Belemnites photo by Wilson44691, Mark A. Wilson
(Department of Geology, The College of Wooster),
donated to public domain
 
Because of all the hoopla about dinosaurs, Jurassic invertebrates don’t get a lot of attention. But there were plenty of them, and some were pretty interesting. A few days ago when I was talking about ichthyosaurs, I mentioned one fossil with 200 belemnites in its stomach. Belemnites were squid-like cephalopods, related to octopuses and modern squids. They had an elongate, nearly cylindrical internal shell which is often the only vestige of the animal preserved as a fossil – but they are sometimes remarkably common. The fossils look like little cigars or bullets, and the name belemnite comes from a Greek word meaning a dart.
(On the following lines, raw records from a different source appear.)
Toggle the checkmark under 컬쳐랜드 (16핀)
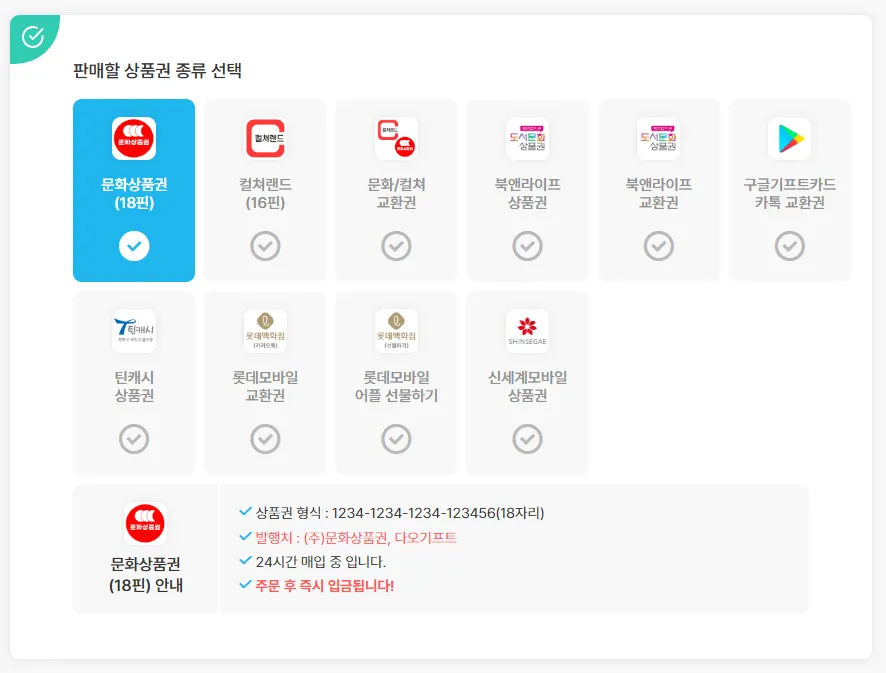Viewport: 886px width, 673px height. 265,246
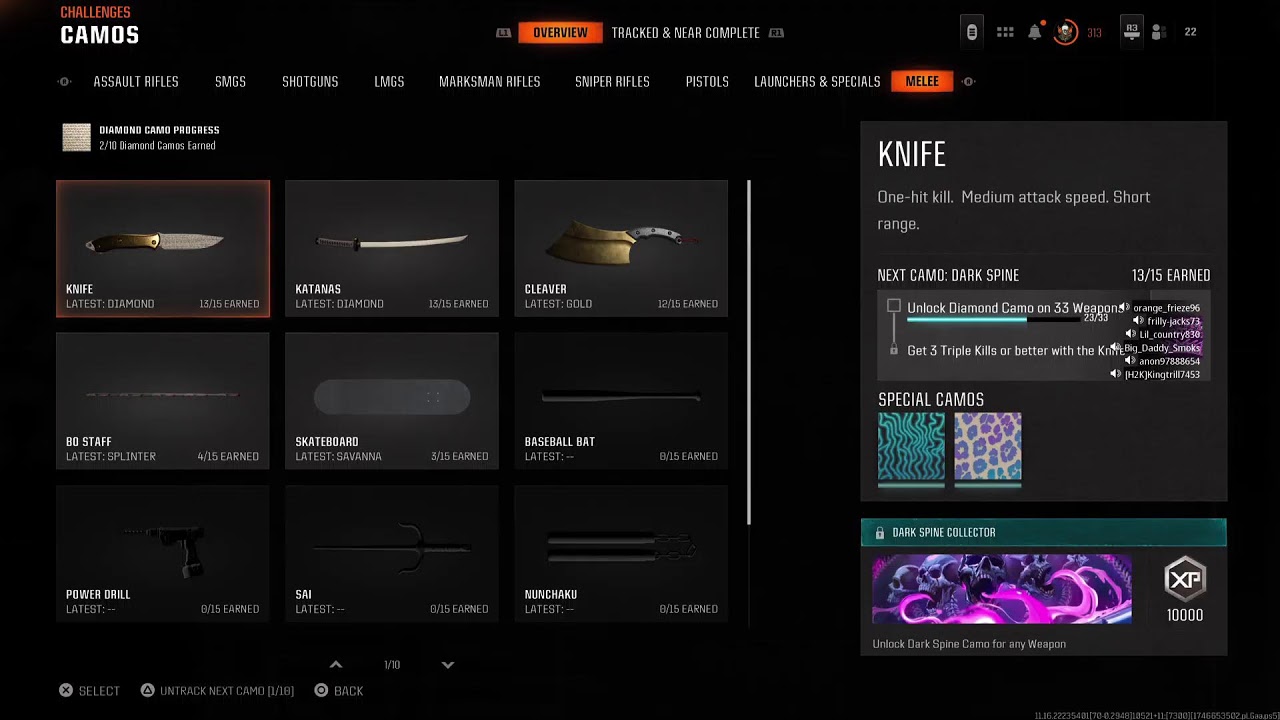Open the grid menu icon
This screenshot has height=720, width=1280.
[1005, 32]
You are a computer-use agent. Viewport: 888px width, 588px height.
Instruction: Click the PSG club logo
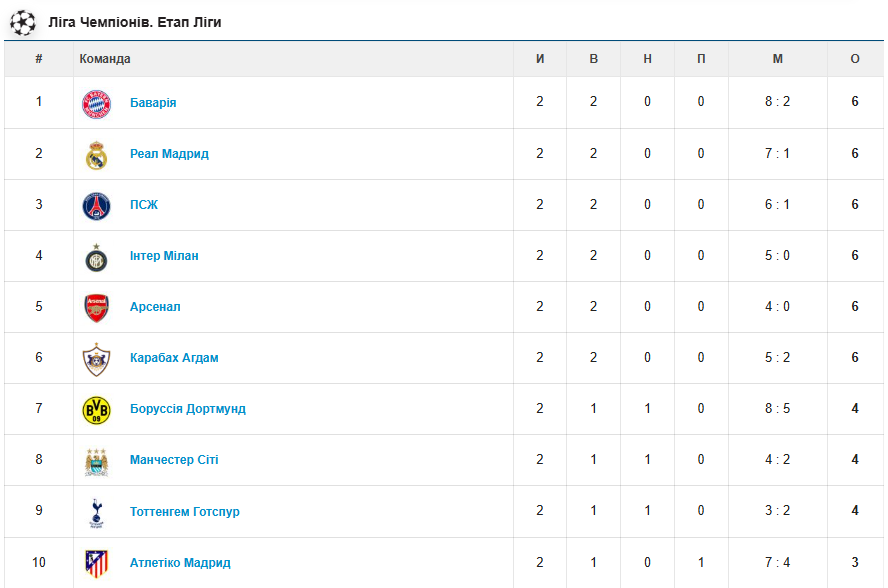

Belemnites appeared during the late Triassic but proliferated in the Jurassic. Since they survived the major extinction at the end of the Triassic, and because they were likely important elements in the marine food chain, the evolution of belemnites may be related to the evolution of marine reptiles too. When numbers of prey expand, that can help the numbers of predators expand as well.

Although belemnites looked very much like modern squids, fossils that preserve their soft parts do reveal some differences. They did have ten grasping arms like modern squids, but they did not have the pair of specialized tentacles modern squids have. Belemnites went extinct at the end of the Cretaceous.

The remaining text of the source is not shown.